Bevor dieser Text jedoch in einem Verriss endet, sei eine der beiden Horrorepisoden, «Nocture» aufgegriffen. Es handelt sich um die achte Episode und sie läutet den Showdown der Serie ein, da Harvey Dent in dieser Episode eine wichtige Nebenrolle spielt. Dent, in der DC-Welt auch als Two Face bekannt, ist in dieser Serie keine sympathische Figur. Als Staatsanwalt ist er ein Karrierist, der vor Gericht vor allem die Fälle behandelt, die ihm Aufmerksamkeit bringen. Dent inszeniert sich als ein Mann für Recht und Ordnung, doch in einer Stadt wie Gotham, die de facto der Mafia gehört, hat auch Dent seine Leichen im Keller liegen. Seine Kontakte zur Mafia mögen eher locker gespannt sein, ganz ohne kommt aber auch er nicht aus. Zumindest nicht, wenn er Bürgermeister werden will – und das ist sein Ziel. Obschon in der Stadt jeder weiß, dass der amtierende Bürgermeister korrupt bis in die letzte Haarspitze ist, gilt er für die kommenden Wahlen erneut als Favorit – denn er kann die Gewerkschaften hinter sich versammeln. Zu Dents Überraschung ist Thorne, der Boss der Bosse Gothams, jedoch bereit, dies für Dent zu ändern. Der amtierende Bürgermeister ist, wie soll man sagen, nicht der klügste Politiker im Land. Selbst das organisierte Verbrechen sähe es lieber, wenn ein Mann mit Grips im Bürgermeisterbüro säße. Thorne kann die Gewerkschaften auf Dents Seite ziehen. Alles, was Dent dafür tun muss, ist ein kleiner Gefallen.

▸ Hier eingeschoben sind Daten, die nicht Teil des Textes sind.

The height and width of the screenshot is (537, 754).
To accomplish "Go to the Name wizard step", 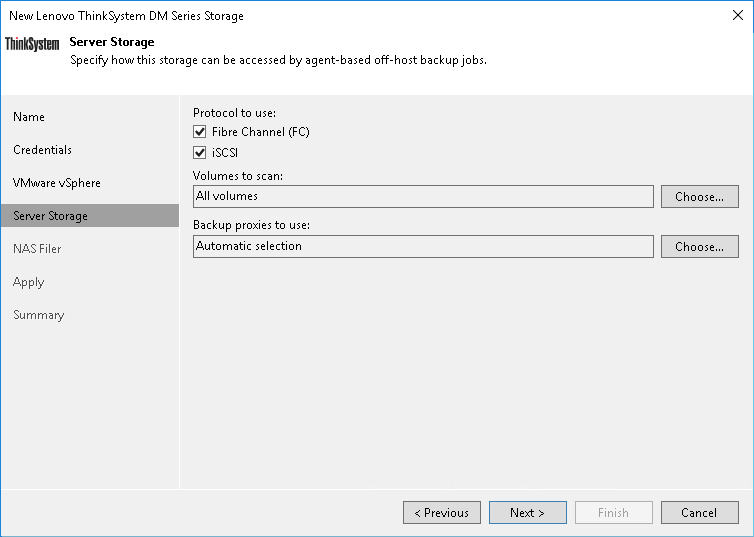I will [29, 117].
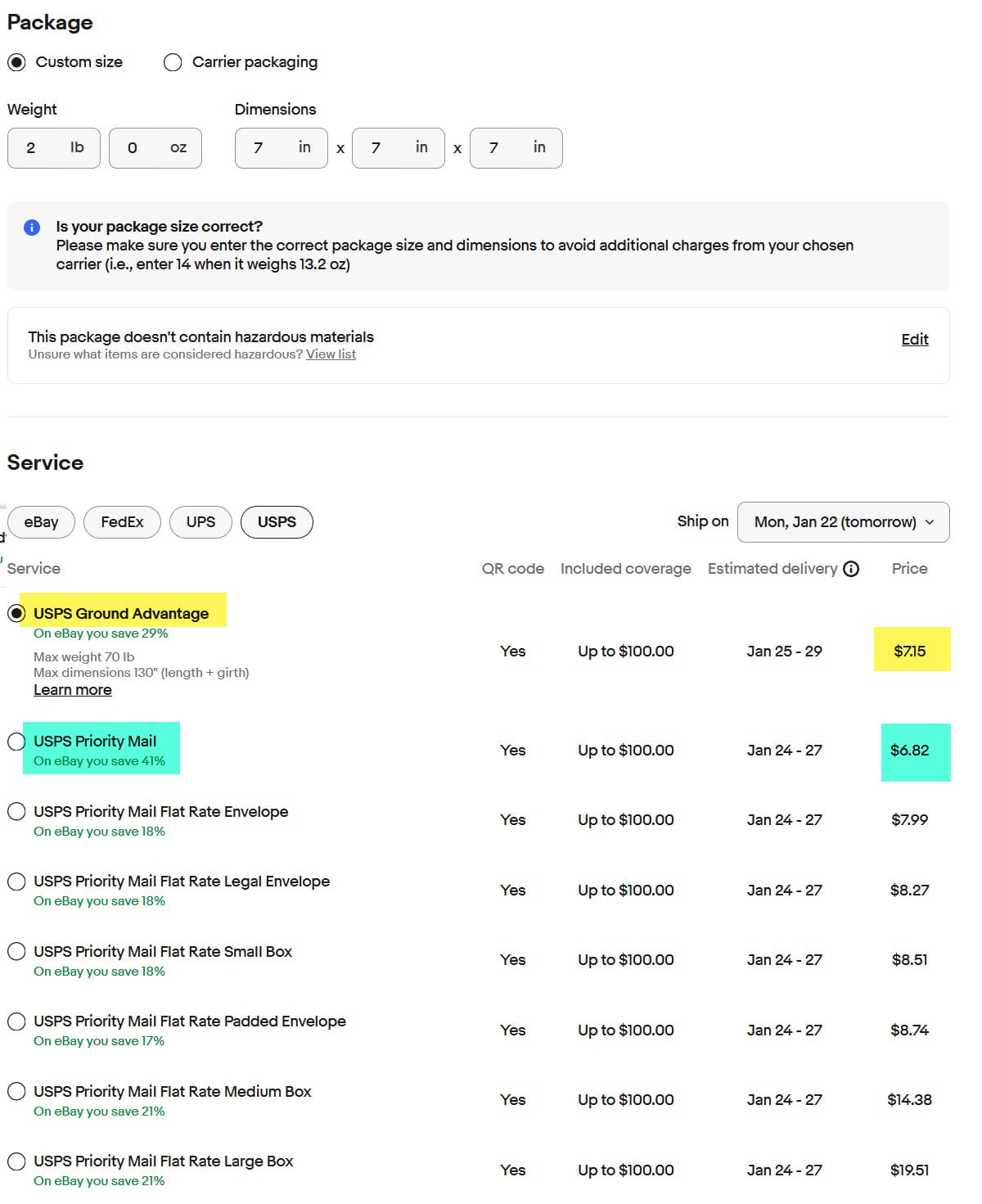Click the Estimated delivery info icon
982x1204 pixels.
(x=851, y=569)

Mit den letzten beiden Episoden findet die Serie zu sich. Als grimmige Rachemär erschafft sie endlich jene Mischung aus Spannung und Drama, die «Batman: The Animated Series» einst zum Kult werden ließ. Die Welt schließt sich zu einem Kreis, in dem Schwarz und Weiß als eine Mischung unendlich variierbarer Grautöne verschmelzen und in dem Erlösung im besten Fall einen kurzen Augenblick anhält. «Batman: Caped Crusader» endet als großes Drama, das in einer Epilog-Sequenz direkt eine Fortsetzung einläutet. Doch ob es die wirklich braucht? Trotz des großartigen Abschlusses ist «Batman: Caped Crusader» nur bedingt gelungen. Es fehlt den Charakteren an Tiefe, die Genrewechsel lassen die Inszenierung inkohärent wirken, selbst die Animation der Ur-Serie weiß weitaus mehr zu fesseln. Einen Teil dieser Negativa lässt sich mit Sicherheit auf die Produktionsgeschichte der Serie zurückführen. Als HBO-Serie gestartet, landete sie in einem großen Topf mit ungeliebten Eigenproduktionen, von denen sich HBO Mitte 2022 getrennt hat. Um es überspitzt zu sagen: Da man bei HBO zur Kenntnis nehmen musste, dass Netflix und auch Prime mit ihren Produktionen den eigenen Streamingdienst Max weit überholt haben, hat man sich entschlossen, mit Steuersparmodellen dagegenzuhalten und einfach eigene, teure Produktionen abzuschreiben oder an Konkurrenten zu lizenzieren. Was mit Sicherheit eine ganz tolle Idee ist, wenn man sich gegen die mit dicken Brieftaschen ausgestatteten Platzhirsche durchsetzen will (Ironiemodus: aus).